- _Challenge_
Copy the lines of the material verbatim, beginning at the line that contains "The image size is (1280, 752)." and ending after the line that contains "coord(1508,620)".

Stored data entries:
----------------------------------------
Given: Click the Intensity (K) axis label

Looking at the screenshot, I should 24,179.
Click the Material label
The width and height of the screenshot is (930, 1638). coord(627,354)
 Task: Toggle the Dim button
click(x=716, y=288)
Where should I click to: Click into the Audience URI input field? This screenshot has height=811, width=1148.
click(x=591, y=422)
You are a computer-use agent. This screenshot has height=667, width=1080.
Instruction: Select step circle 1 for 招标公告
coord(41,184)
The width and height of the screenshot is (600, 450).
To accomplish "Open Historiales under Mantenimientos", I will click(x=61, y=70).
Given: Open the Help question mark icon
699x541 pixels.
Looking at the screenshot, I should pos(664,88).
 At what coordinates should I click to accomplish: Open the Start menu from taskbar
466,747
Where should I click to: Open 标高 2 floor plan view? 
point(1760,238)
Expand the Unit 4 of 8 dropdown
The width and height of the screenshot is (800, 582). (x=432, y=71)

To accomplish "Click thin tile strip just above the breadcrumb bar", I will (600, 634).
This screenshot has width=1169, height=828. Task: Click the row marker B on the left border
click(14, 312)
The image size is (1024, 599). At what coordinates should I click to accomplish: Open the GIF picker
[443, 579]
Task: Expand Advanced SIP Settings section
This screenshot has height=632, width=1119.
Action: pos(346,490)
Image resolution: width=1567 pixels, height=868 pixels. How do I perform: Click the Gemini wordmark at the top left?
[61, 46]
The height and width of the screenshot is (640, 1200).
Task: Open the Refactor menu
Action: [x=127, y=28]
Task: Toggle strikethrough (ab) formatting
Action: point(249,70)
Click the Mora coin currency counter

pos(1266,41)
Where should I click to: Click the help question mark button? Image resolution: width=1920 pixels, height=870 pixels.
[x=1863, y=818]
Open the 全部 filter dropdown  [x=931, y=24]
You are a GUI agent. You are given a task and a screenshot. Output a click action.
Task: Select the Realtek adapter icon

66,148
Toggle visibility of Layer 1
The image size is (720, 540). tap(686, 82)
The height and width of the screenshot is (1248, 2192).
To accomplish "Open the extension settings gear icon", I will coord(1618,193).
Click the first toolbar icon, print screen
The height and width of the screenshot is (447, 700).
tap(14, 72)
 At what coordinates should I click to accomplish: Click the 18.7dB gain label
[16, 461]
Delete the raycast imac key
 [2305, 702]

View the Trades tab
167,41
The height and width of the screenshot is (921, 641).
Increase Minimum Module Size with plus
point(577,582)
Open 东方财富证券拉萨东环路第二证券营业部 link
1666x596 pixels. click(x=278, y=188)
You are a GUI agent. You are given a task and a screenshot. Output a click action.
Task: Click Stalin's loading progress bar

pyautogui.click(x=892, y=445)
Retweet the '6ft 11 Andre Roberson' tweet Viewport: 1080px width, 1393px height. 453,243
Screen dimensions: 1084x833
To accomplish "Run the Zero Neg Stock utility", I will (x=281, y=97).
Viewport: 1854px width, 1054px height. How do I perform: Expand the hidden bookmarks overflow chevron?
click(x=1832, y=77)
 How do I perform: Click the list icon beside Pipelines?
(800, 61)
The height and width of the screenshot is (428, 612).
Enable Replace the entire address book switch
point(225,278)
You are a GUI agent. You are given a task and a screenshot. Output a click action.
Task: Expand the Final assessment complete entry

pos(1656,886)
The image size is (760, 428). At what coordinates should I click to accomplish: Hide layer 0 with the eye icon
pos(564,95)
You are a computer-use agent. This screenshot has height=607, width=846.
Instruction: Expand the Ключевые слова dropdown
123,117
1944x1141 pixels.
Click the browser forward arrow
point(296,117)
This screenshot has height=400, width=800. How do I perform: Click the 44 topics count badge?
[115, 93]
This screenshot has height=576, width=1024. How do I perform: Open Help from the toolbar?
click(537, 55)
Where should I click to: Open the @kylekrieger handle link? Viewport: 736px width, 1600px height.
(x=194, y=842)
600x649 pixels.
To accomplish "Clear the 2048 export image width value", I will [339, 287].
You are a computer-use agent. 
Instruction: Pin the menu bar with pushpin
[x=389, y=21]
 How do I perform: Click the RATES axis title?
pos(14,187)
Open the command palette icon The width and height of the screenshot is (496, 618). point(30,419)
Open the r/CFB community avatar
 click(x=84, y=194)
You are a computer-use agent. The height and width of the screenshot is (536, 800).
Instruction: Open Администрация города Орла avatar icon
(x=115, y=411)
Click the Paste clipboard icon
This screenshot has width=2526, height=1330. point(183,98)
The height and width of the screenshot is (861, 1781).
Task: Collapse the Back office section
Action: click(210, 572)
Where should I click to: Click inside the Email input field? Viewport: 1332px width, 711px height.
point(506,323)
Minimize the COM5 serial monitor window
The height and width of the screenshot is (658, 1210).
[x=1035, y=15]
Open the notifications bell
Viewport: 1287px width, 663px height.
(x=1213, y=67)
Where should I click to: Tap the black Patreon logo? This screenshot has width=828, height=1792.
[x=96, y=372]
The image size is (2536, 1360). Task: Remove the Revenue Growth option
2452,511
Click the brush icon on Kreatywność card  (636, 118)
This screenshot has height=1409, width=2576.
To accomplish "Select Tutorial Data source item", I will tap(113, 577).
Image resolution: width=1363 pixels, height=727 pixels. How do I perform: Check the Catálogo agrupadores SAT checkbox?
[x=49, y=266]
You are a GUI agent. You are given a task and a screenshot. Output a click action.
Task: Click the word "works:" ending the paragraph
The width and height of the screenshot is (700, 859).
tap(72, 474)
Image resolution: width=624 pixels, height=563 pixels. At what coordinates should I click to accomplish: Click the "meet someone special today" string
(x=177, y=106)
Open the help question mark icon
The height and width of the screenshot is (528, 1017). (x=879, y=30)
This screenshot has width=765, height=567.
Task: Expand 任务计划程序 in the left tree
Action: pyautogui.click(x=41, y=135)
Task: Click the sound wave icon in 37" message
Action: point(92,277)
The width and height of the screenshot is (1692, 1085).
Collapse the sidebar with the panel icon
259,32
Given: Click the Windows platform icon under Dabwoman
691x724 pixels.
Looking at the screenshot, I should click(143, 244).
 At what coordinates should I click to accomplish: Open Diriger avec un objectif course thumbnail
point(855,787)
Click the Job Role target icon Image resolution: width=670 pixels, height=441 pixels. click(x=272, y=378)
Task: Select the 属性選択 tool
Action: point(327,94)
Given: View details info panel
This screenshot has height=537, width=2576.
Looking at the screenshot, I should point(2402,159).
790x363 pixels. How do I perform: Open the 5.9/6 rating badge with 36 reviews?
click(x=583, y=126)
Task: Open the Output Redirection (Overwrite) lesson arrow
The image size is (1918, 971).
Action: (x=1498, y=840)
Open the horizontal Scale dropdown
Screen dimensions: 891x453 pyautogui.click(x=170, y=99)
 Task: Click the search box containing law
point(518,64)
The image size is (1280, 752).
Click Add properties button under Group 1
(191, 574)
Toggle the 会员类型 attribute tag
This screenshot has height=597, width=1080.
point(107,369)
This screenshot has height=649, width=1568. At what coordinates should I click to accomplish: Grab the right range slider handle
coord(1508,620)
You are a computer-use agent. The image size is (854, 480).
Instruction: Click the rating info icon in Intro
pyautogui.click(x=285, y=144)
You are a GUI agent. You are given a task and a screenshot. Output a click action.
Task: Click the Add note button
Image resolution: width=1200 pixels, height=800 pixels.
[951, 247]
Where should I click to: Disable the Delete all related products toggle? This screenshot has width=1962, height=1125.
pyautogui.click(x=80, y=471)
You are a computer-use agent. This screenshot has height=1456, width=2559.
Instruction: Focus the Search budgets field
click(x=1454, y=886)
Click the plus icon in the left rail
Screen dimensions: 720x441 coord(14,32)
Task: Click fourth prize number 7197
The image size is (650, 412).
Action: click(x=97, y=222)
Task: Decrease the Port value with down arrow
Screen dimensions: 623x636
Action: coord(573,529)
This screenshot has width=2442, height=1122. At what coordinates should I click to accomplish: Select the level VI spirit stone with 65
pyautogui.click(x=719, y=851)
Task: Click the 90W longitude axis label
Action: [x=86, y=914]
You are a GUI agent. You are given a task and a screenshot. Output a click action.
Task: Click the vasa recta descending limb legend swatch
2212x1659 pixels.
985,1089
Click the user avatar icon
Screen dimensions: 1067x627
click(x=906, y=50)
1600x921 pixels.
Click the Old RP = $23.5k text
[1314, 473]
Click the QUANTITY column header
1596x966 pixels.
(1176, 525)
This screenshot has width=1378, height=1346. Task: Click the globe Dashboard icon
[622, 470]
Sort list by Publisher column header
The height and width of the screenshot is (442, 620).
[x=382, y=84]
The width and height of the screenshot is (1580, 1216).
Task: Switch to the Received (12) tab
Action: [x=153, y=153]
----------------------------------------
- _Task answer_
The image size is (1280, 752).
Click Add properties button under Group 1
(191, 574)
Toggle the 会员类型 attribute tag
This screenshot has height=597, width=1080.
point(107,369)
This screenshot has height=649, width=1568. At what coordinates should I click to accomplish: Grab the right range slider handle
coord(1508,620)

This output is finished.